In python, the sub function is used in replacing text in a string.
It takes up 3 arguements:
- The text to replace with
- The text to replace in
- The maximum number of substitutions to make

sub returns a string consisting of the given text with the substitution(s) made

In [125]:
print (re.sub(r"(.*)\1", r"\1", "HeyHey"))

Hey


In [126]:
#example 1
mystring = 'There are 35 boxes'
pattern = re.compile(r'/([0-9]+)/')
newstring = pattern.sub(r"/<\1>/", mystring)

In [127]:
newstr2 = re.sub(r'([0-9]+)', r'<\1>', mystring)

In [128]:
newstr2

'There are <35> boxes'

In [129]:
mystring2 = 'the Xer they were, the Xer they will be'
newstring = pattern.sub(r'the (.*)er they were, the \1er they will be', mystring2)

In [130]:
newstring

'the Xer they were, the Xer they will be'

In [131]:
user1 = "I'm depressed"
pattern = re.compile(r"I'm (depressed|sad)")
pattern.sub(r"I AM SORRY TO HEAR YOU ARE \1", user1)
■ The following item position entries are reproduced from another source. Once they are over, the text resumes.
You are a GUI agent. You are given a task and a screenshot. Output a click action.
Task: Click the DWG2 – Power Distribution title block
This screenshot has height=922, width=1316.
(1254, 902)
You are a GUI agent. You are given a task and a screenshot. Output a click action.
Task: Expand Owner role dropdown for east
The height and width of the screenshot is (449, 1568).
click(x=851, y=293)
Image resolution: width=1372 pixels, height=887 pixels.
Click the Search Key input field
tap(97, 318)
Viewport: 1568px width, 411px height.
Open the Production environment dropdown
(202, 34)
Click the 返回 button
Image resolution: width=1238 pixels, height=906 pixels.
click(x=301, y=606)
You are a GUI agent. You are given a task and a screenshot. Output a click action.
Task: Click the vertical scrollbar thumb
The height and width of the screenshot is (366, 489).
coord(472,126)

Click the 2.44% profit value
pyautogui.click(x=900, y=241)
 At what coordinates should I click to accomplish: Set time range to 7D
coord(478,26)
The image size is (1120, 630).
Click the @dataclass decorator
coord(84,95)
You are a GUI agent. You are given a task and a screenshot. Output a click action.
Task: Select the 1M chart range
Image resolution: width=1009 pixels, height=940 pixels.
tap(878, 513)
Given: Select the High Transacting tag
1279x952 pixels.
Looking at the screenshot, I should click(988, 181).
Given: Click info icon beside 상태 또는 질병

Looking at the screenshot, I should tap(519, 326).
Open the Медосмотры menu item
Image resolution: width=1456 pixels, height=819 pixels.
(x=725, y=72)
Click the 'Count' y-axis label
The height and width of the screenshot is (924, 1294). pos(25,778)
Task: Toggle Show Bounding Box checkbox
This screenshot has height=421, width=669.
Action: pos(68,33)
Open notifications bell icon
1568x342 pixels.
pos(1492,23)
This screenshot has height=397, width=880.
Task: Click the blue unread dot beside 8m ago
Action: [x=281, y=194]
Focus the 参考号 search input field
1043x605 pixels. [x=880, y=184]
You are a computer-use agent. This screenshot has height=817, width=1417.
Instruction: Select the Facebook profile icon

'I AM SORRY TO HEAR YOU ARE depressed'

In [132]:
user2 = "my name is cate"
pattern = re.compile(r"my name is (.*)")
pattern.sub(r"I AM SORRY TO HEAR YOU ARE \1", user2)

'I AM SORRY TO HEAR YOU ARE cate'

In [134]:
newstring = pattern.sub('s/.*I am (.*).*/Hi  $1/', user2)